Technologie- und Finanzfirmen rüsten auf. SoftBank und OpenAI starteten am 16. und 17. Juni in Tokio eine „Patching as a Service"-Initiative. Das Gemeinschaftsunternehmen SB OAI Japan GK nutzt OpenAIs Cybersicherheitsmodelle, um Schwachstellen automatisch zu erkennen und zu beheben. Ein interner Test bei SoftBank mit rund 700 Systemen förderte 10.500 Sicherheitslücken zutage – ein Beleg für das Ausmaß der Herausforderung.

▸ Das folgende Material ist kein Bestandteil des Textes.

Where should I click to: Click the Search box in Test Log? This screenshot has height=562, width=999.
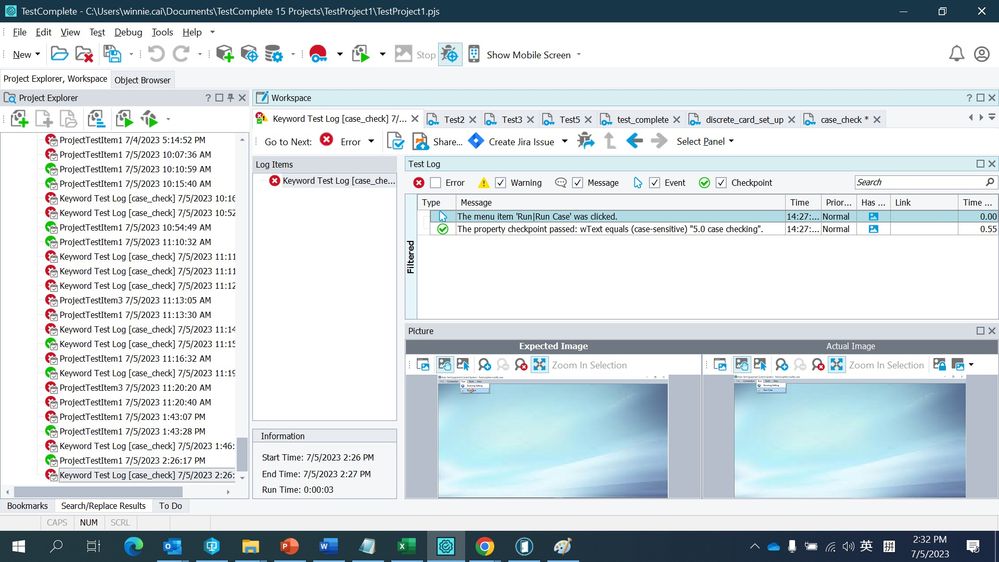tap(919, 183)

Die Dringlichkeit zeigt der Global Cybersecurity Outlook 2026 des Weltwirtschaftsforums: 73 Prozent aller Organisationen waren 2025 direkt von Cyber-Betrug betroffen. KI-gestützter Betrug erwies sich als 4,5-mal profitabler als traditionelle Methoden. Deepfake-Betrug stieg im Jahresvergleich um über 700 Prozent. KI-generierte Phishing-Versuche erzielen viermal höhere Klickraten als herkömmliche Angriffe. Die jährlichen Verluste durch kompromittierte Geschäfts-E-Mails übersteigen inzwischen drei Milliarden Euro.